Pastilah masalah ada pada pria itu. Entah itu karena tipe idaman pria itu yang terlalu tinggi atau bagaimana jelasnya, aku sungguh tidak tahu.

"Sudah pasti itu! Ibu setuju sekali! " tukas Ibu semangat. Lalu, Ibu menoleh kepadaku yang masih sedikit termenung dengan banyak cabang-cabang kemungkinan di kepalaku. "Bagaimana denganmu, Ni?"
Aku tersadar. Sesatt, terdiam cukup lama.
Bagaimana aku bisa menolak keinginan Ibu?
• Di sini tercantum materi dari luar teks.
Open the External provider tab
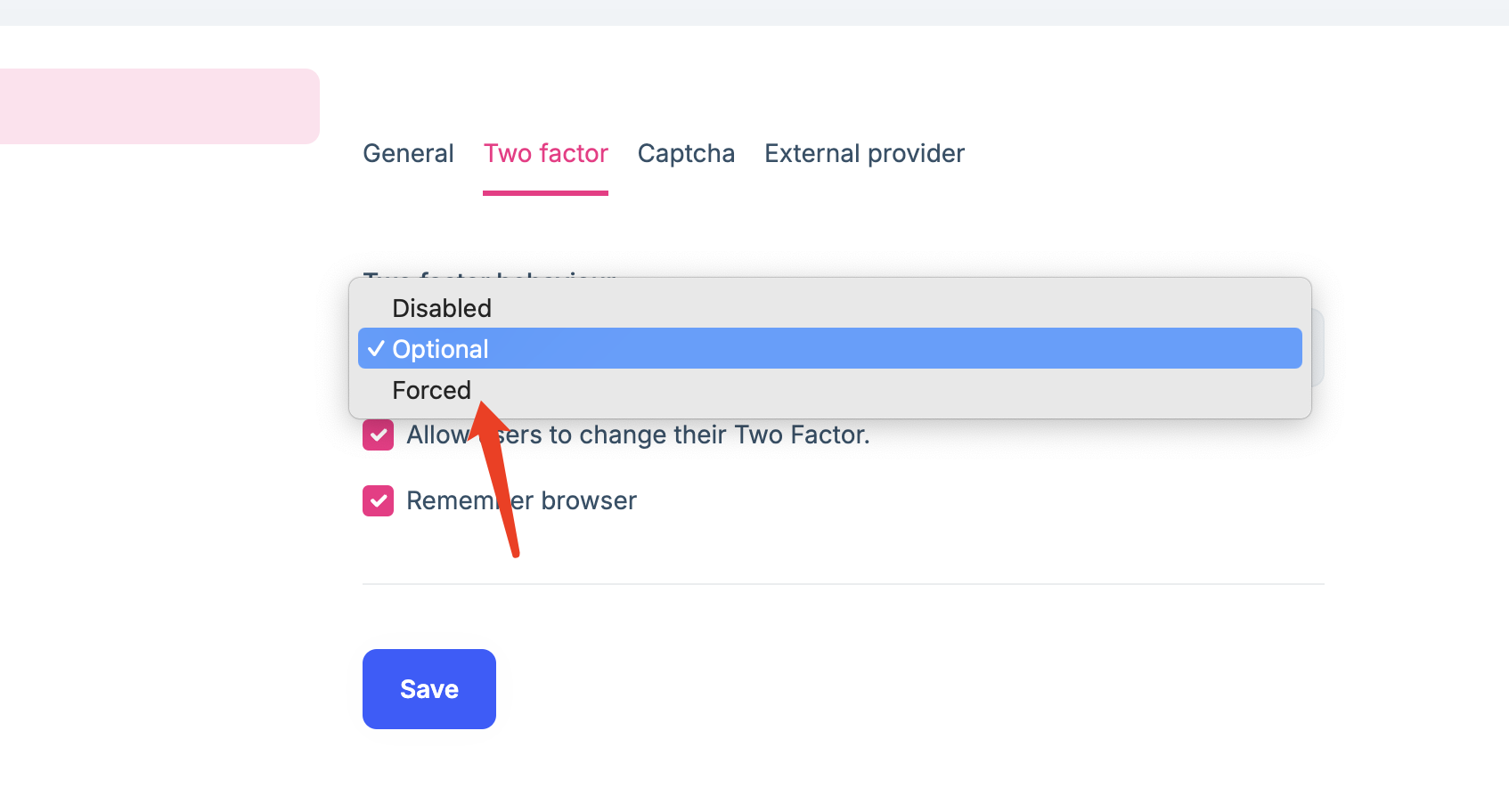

Aku tidak pernah melakukannya. Dan bagimana reaksinya nanti jika aku tidak memberikan jawaban yang serupa dengan pendapatnya?
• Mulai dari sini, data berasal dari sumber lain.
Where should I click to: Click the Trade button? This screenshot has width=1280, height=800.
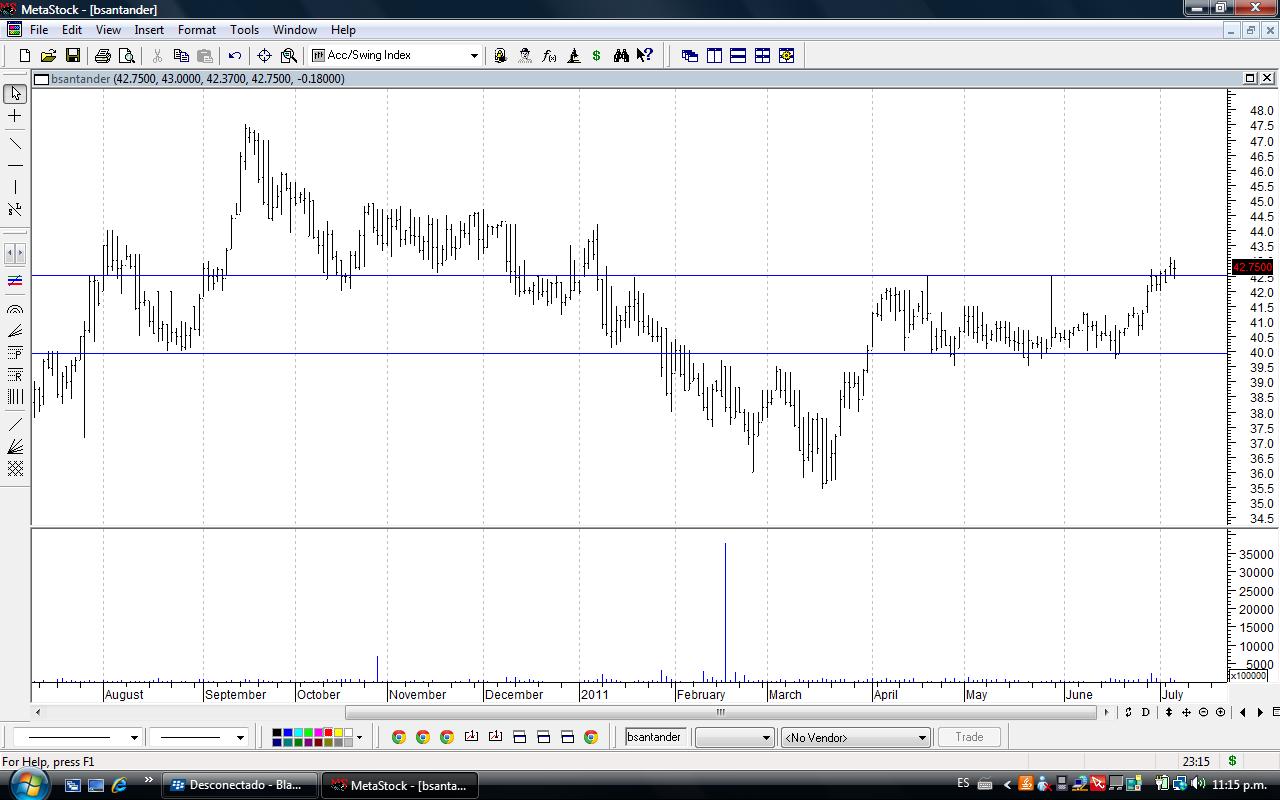[968, 737]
Tiba-tiba, sebelah tangan Ibu terulur dan menyentuh tanganku lembut. Aku semakin bimbang.

"Begini saja, Ni. Kau cobalah temui dia sekali dan kalau kau memang tidak menyukainya, tidak apa-apa. Setidaknya, temuilah dahulu. Aku melakukan ini hanya semata-mata ingin kau nanti bersama pria yang tepat. Usiamu 'kan sudah cukup matang,Ni. Setidaknya tidak perlu terburu-buru. Dekat saja dulu. Tetapi, kalau kau memang tidak suka, aku tidak akan kembali mendesak. Itu terserah olehmu," kata Pras memberi jalan tengah.
"Ide yang bagus. Ni, kau setuju?" tanya Ibu lagi.
Lima detik aku berpikir, rasanya itu bukan saran yang buruk. Setidaknya, Ibu setuju dengan saran dari Pras dan aku pun berpikir itu adalah keputusan yang lebih baik daripada sebelumnya. Bagian terpenting, setelahnya Pras tidak akan datang kemari dan menggangguku lagi. Aku juga merasa tidak enak jika lama-lama menolak permintaan Pras.
"Bagaimana, Ni? Kau mau tidak? Kuberitahu sekali lagi, mungkin kau akan menyesal setelah menjawab tidak." Pras semakin gencar membuat Ibuku bertambah antusias.
"Ya. Aku akan mencoba menemuinya, " jawabku akhirnya.
Jawabanku mengundang rekahan senyum Ibu dan Pras. Melihatnya, aku turut tersenyum bersama mereka.
"Kalau tahu begini, tentu dari awal aku sudah meminta bantuan dari Ibu untuk membujuk si Renjani." Pras merebahkan punggungnya ke sandaran kursi, tertawa lebar.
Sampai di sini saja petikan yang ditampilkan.